Now you can mask up in true Gamer style

Back in January, gaming accessory maker Razer detailed several concepts, including an RGB-adorned mask called Project Hazel. The company has now confirmed plans to produce the Project Hazel mask.

CEO Min-Liang Tan told Yahoo Finance that Razer planned to make the mask, but didn’t elaborate when manufacturing would begin. He explained that the company realized wearing masks would still be common practice for some time, especially since in countries with slower vaccine roll-outs.

“So with that in mind, we are going to go ahead and solve the sustainable aspect of the mask which is one of the big things for us. Project Hazel is going to be a reality. We are going to make it happen and I think we will all will be, unfortunately, wearing masks for a long time to come,” Tan told Yahoo Finance.

It’s also not clear how much it’d cost to buy one of these masks.

The sustainability argument is definitely one angle to take with the Project Hazel mask. In case you missed the CES announcement, Razer said the mask was innovated on the N95 mask, but it’s reusable. Project Hazel sports a clear front panel so people can see your mouth along with internal RGB lighting to illuminate your face while wearing it. It includes detachable and rechargeable active ventilators and ‘SmartPods’ that regulate airflow for optimal breathability. Further, Razer says the mask can filter at least 95 percent of airborne particles.

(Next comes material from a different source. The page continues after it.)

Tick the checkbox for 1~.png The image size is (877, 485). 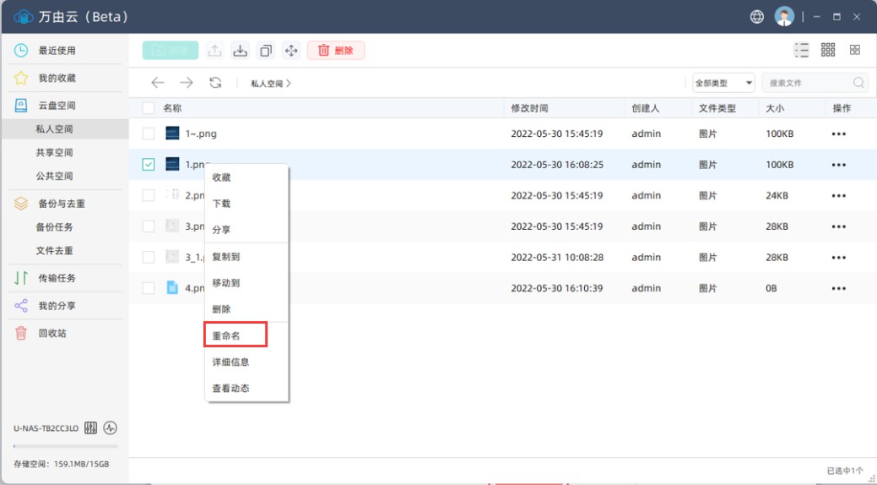(149, 134)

So, yes, the Project Hazel mask could help reduce waste from disposable masks. However, I’m not certain if it’s more sustainable than the myriad of reusable and washable cloth masks. It’s also worth noting that Health Canada and other public health agencies encourage people not to use vented masks like this.

One of the main benefits of wearing a mask is that it protects others by catching the particles coming out of your mouth and nose. Masks with exhalation valves just spray those particles into the air. Granted, the Project Hazel filters could reduce how much escapes, but frankly it’s a risk I’d rather not take.